Berlinale-Wettbewerb | "Living the Land"
Der chinesische Film "Living the Land" hat am Freitag den Berlinale-Wettbewerb eröffnet. Das ländliche Mehrgenerationen-Porträt mit einem Zehnjährigen im Mittelpunkt ist zunächst unübersichtlich, dann immer fokussierter. Von Fabian Wallmeier
Es ist 1991, der zehnjährige Chuang (Wang Shang) wächst in einem Dorf bei Verwandten auf. Von früh bis spät ist er von geschäftigem Trubel umgeben. Alle reden über alles und ständig richtet jemand auch das Wort an Chuang. Erziehung ist hier wie das meiste andere Gemeinschaftsaufgabe. Es brauche ein ganzes Dorf, um ein Kind aufzuziehen, besagt ein vor allem in den USA gebräuchliches Sprichwort. Hier muss das Dorf alleine ran - denn Chuang Eltern sind in der Stadt Shenzhen, um Geld zu verdienen.
Es ist gar nicht so leicht den Überblick zu behalten, bei all den Onkeln, Cousinen, Uromas, Neffen und den vielen anderen Dorfbewohnern, die in Huo Mengs "Living the Land" umeinander und durcheinander wirbeln. Sein Film, der am Freitag den Berlinale-Wettbewerb eröffnete, hat zwar mit Chuang eine Art Hauptfigur - schon während auf noch schwarzer Leinwand der Vorspann läuft, stellt er sich aus dem Off den Zuschauer:innen vor.

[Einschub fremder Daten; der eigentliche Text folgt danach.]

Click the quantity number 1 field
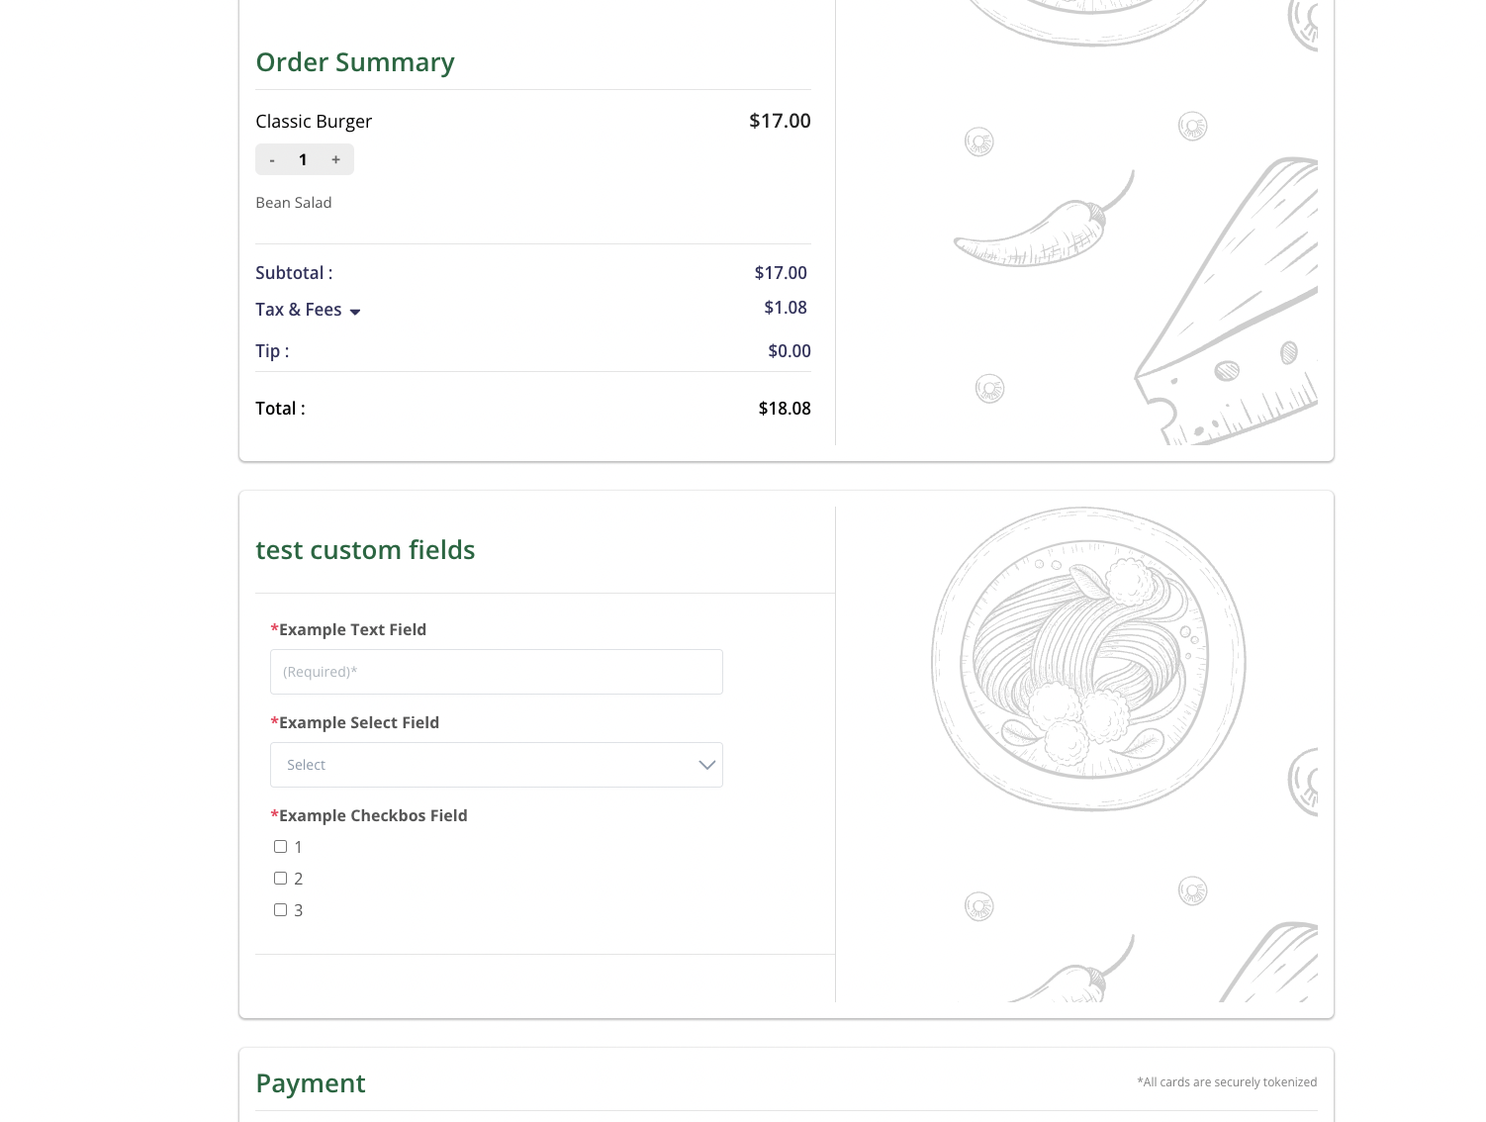This screenshot has height=1122, width=1486. point(303,160)
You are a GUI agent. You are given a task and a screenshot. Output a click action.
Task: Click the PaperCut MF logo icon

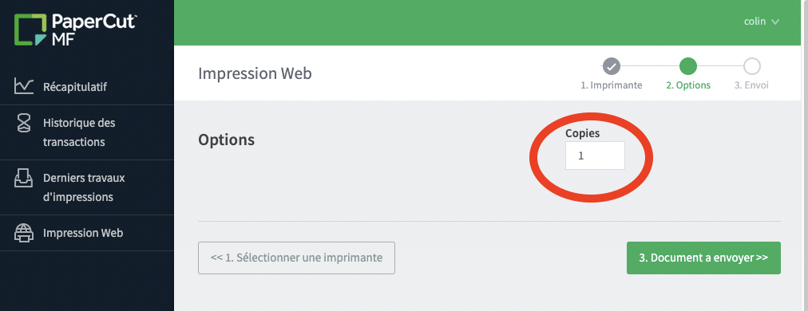pos(31,30)
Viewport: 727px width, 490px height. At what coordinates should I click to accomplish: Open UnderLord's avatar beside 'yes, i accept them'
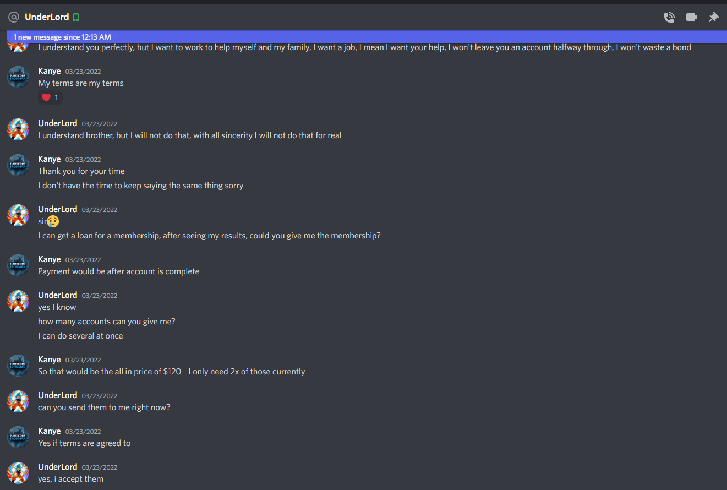(18, 473)
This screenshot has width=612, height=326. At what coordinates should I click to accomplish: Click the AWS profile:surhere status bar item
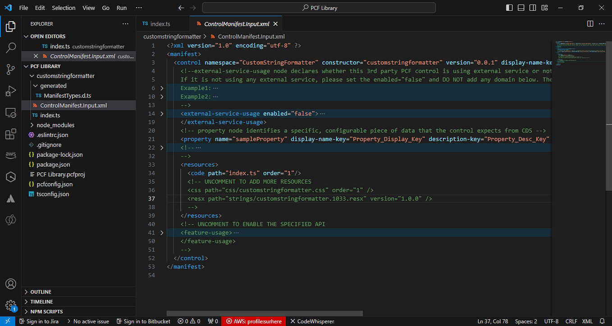pos(253,321)
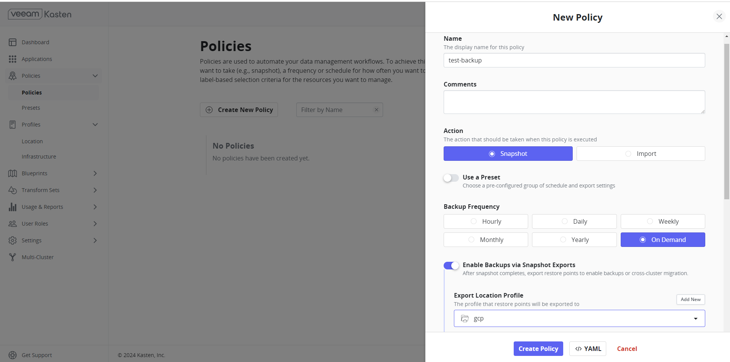Image resolution: width=730 pixels, height=362 pixels.
Task: Click the Create Policy button
Action: pyautogui.click(x=538, y=348)
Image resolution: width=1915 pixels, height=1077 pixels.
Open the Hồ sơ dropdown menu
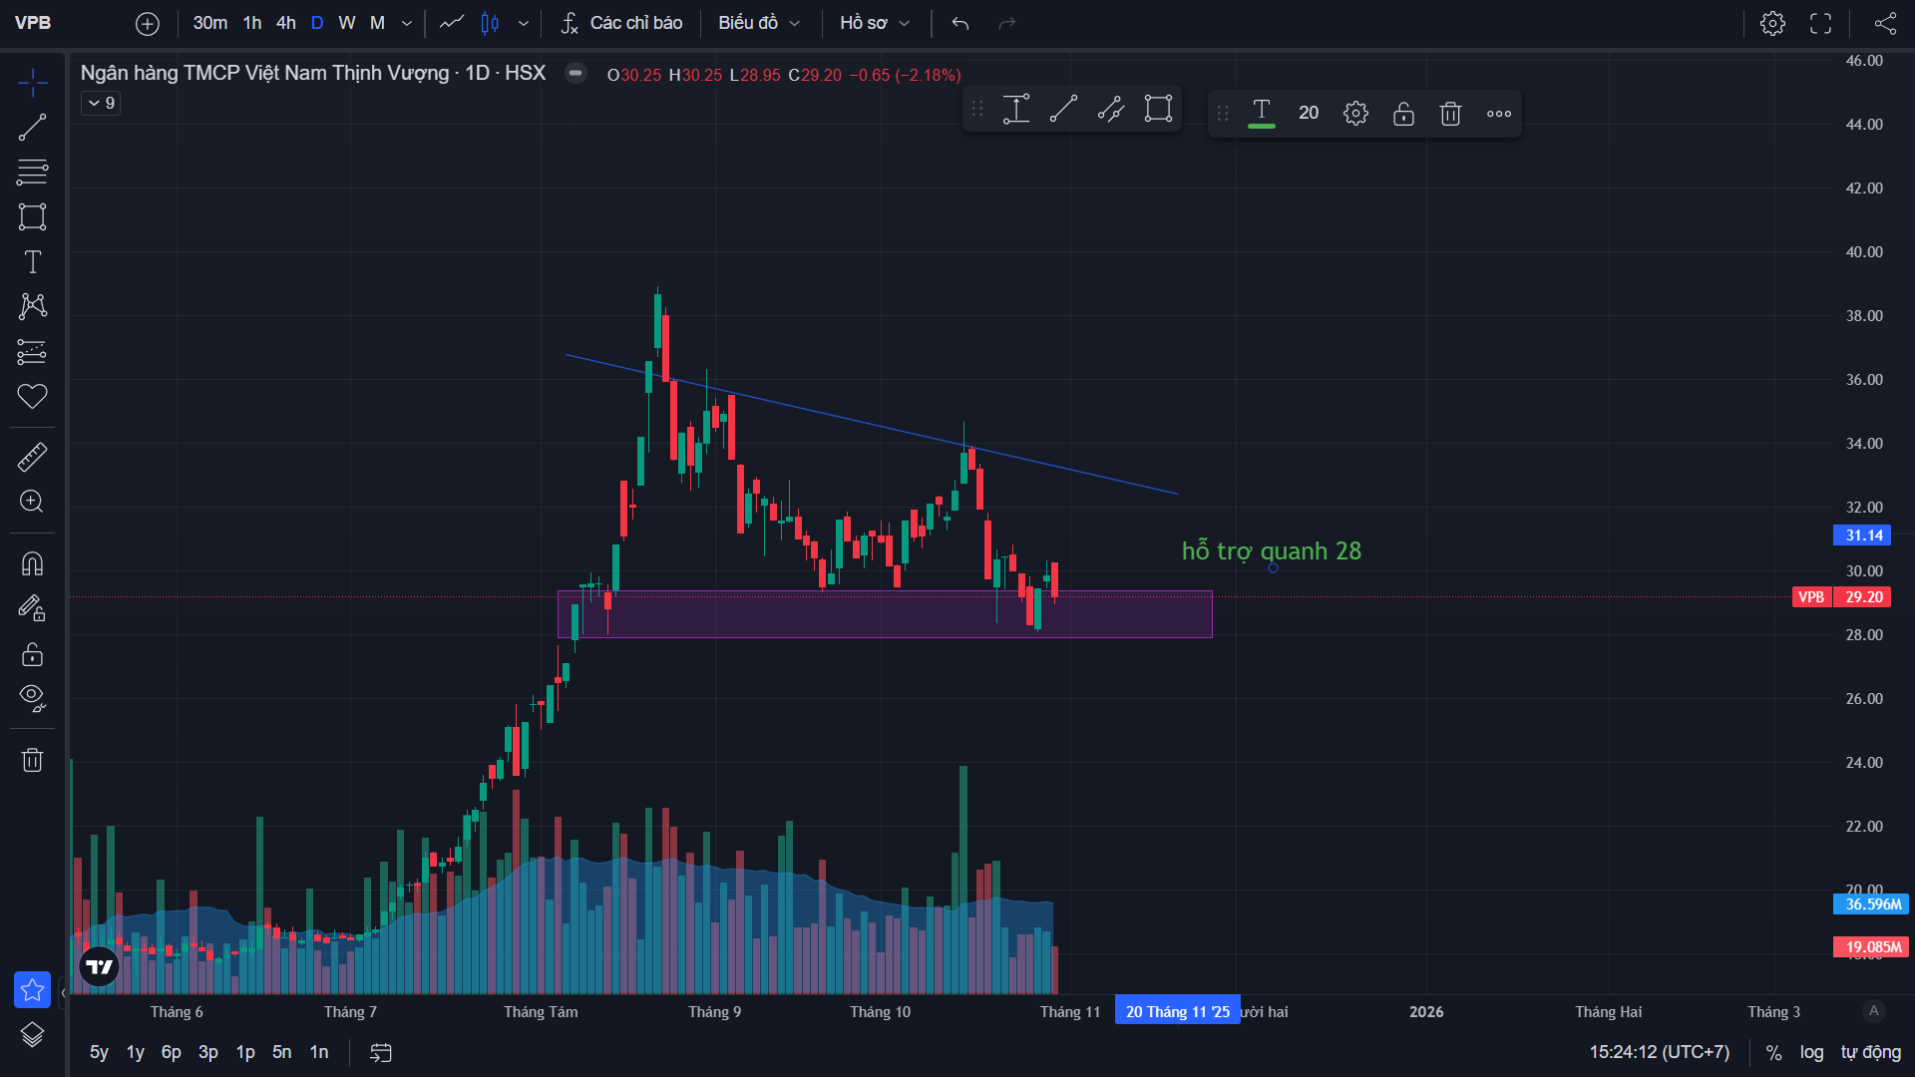(874, 23)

Doch in erster Linie ist die alle Jahreszeiten (und eine Hochzeit und mehrere Todesfälle) umspannende Geschichte ein lebenspralles dörfliches Mehrgenerationen-Porträt am Scheitelpunkt eines Umbruchs.
Aus einem Lautsprecher schallen Weltnachrichten und politische Verlautbarungen durch das Dorf. China ist zu diesem Zeitpunkt im gesellschaftlichen Wandel, steht aber noch relativ am Anfang seines wirtschaftlichen Aufstiegs und einer stärkeren internationalen Öffnung. Der Tod von Mao Zedong ist 15 Jahre her, der vom Militär blutig niedergeschlagene Aufstand auf dem Platz des Himmlischen Friedens in Peking erst zwei. Und der Turbokapitalismus von heute, der China rasant zur Weltmacht aufsteigen ließ, ist noch am Anfang.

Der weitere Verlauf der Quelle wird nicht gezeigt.